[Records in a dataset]
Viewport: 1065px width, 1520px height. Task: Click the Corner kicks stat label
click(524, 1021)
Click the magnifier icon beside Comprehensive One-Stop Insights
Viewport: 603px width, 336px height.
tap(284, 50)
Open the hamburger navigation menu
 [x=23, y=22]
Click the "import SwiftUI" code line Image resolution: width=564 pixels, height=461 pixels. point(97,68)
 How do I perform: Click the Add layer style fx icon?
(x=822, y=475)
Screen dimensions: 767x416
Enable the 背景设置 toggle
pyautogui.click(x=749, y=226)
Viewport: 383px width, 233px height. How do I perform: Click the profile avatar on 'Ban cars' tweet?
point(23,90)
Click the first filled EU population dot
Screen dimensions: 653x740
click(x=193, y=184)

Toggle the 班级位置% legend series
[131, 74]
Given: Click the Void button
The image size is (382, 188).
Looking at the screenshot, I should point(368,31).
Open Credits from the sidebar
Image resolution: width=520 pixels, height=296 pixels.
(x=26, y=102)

→ **What to work on**
Copy each line of the items above that contains the word "Open". Case is significant.

→ **Finished answer**
Open the hamburger navigation menu
Open Credits from the sidebar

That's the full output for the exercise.